As you can see, I'm wearing the same shirt I wore last time. I'm doing that because this shirt has a typical weight of clothing I wear in spring/fall and I want to to ensure a consistent fit as I go along. Hmm....there's (thankfully!) enough room in the bicep area. But I'm a bit concerned that my sleeve pokes out of the bottom. The pattern is described as having a 3/4 sleeve...but I just had getting a draft up the arm. Hopefully it will fit better once it's attached - otherwise, I may need to consider modifying the length.
My biggest challenge with sleeves is getting a nice, smooth shoulder. When the sleeve isn't set in right, there tend to be puckers up at the shoulder. The result is either an amateurish looking piece or the poufy little girl shouldered look. Neither of which I want.
Taking advantage of this jacket's current status as a muslin, I decided to experiment with two different sleeve methods. I used blue thread on one sleeve, maroon on the other so I could remember which method I used on each.
For the first method, I started by basting in only the top three inches or so of the shoulder seam. This will guarantee that the top is pucker free. (Once I was done setting in the sleeve, I noticed a pucker at my high bust. Now I know I need to sew from my high bust and *then* over the shoulder by about two inches so there's no puckers at the bust).
Once I did this, I then sewed the side seam of the body.
Then I went and pinned the rest of the sleeve into the armscye.
Fortunately, this twill has a slight stretch and all I had to do was ease it in by stretching slightly. Smooth as ice! I forgot to take a picture of the finished sleeve.

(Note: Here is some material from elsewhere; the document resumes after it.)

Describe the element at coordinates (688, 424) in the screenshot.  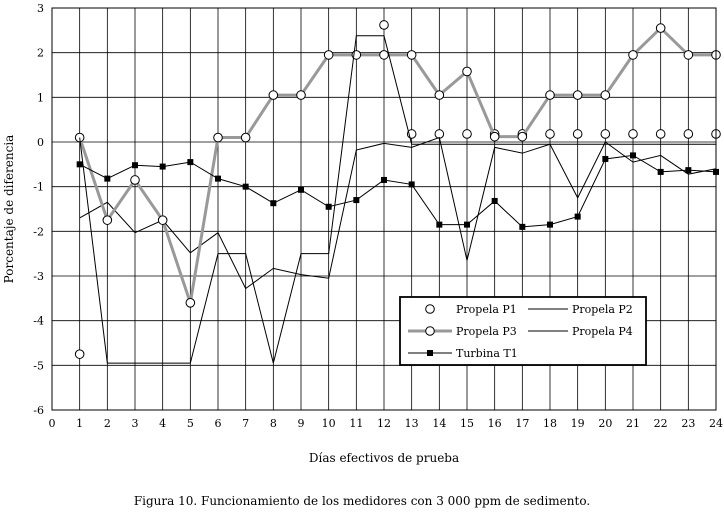
I see `x-tick-label: 23` at that location.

It resulted in a nice, smooth seam all the way around except for the slight pucker at the high bust. Which will be no big deal to deal with, should I go with this method.

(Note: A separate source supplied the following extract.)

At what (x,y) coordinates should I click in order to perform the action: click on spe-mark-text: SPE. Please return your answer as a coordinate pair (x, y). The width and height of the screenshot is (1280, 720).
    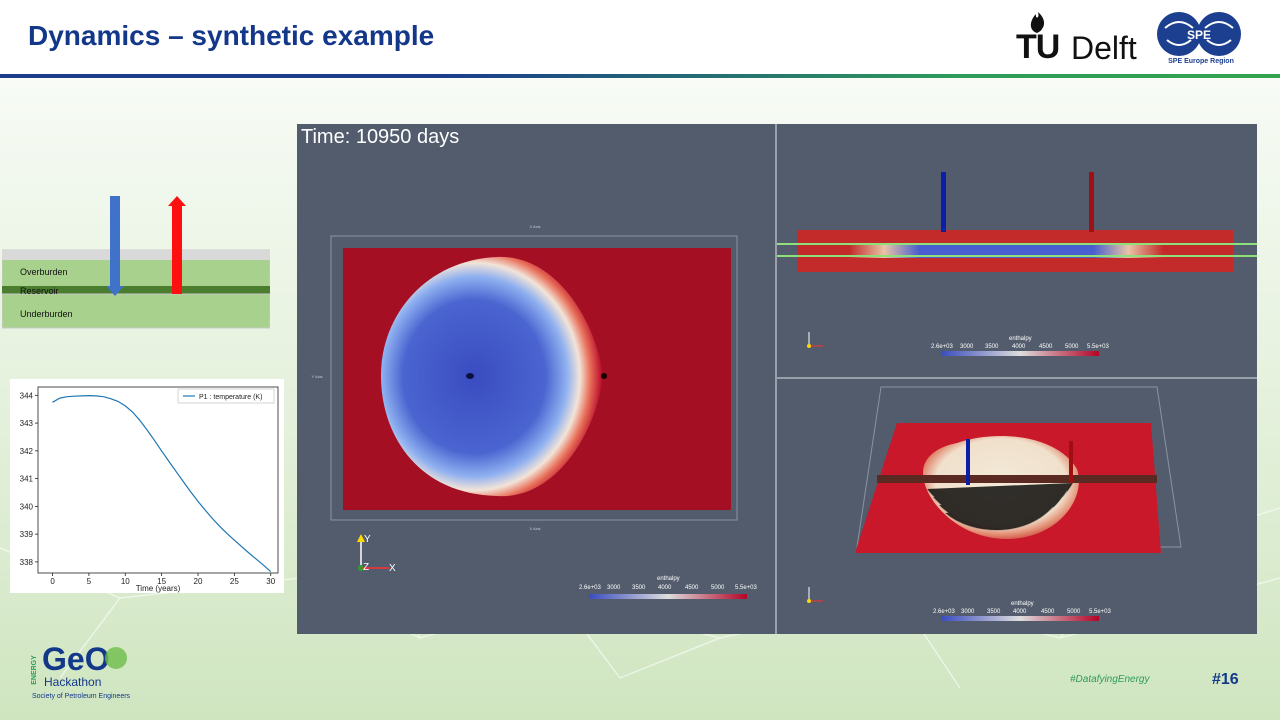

At this point, I had to take a break because my airheaded dog (ONCE AGAIN) got her leash wrapped around a planter and was barking for help. I put the planter there because she used to wrap her cord around the mailbox. You can see how well that strategy worked.

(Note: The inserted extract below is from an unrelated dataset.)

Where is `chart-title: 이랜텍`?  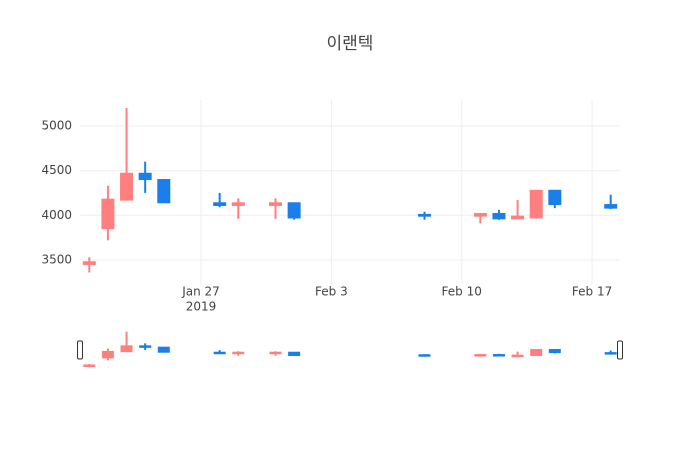
chart-title: 이랜텍 is located at coordinates (350, 44).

Egad! I really need to fix my porch steps.
Back to the second sleeve. For this method, I first pinned the sleeve in, stopping where the side seam would go. You can see in this
picture that I'm short. Galdarnitall!
But I sewed the side seam. Then I sewed the sleeve in. I left a two inch-ish opening so I could set the sleeve in.
This time, there was NO stretch to simply ease it in. That meant I had to "pin the heck out of it", as my home ec teacher used to say, so that all the extra gets flattened by the pins.
Except that no matter how much I pin in situations like this, I never eliminate all the tucks. Fortunately I sewed the sleeve in from top to bottom again. So:
by this method, I also achieved a nice, smooth shoulder. (The puckers were from me yanking on that piece of basting thread like an idiot). But....
Horrors! Look at all the puckers under the arm!! Some good all that pinning did!
Yea, yea. It's the armpit. Who's going to notice, right? Well, I'LL know they're there. And I'll feel like an amateur wearing something I can't be proud of. Now that I know that my first method allows the sleeve to set in super easy, and that it gives me a smoother seam all around, I know which method to use on the final version.
BING!! This is the point at which the lightbulb went off and I finally understood the value in doing a muslin.
I'm so glad I took advantage of the chance to try different techniques to find the best one.
So, now it's time for a first fitting. Here's the front:
Clap! Clap! Clap! By the looks of it, the "too short" sleeves actually aren't too short. Yippee!
I also wanted to check the back, since many sew alongers are having swayback issues:
Yippee! Turns out having a Polish dupa sometimes pays off. No swayback problem for me! I do need to press all my seams and try it on again. I see wrinkles in both views so I want to make sure, before I go on, that these are just due to lack of ironing - and not the fabric being pullled oddly. But I'm loving it so far!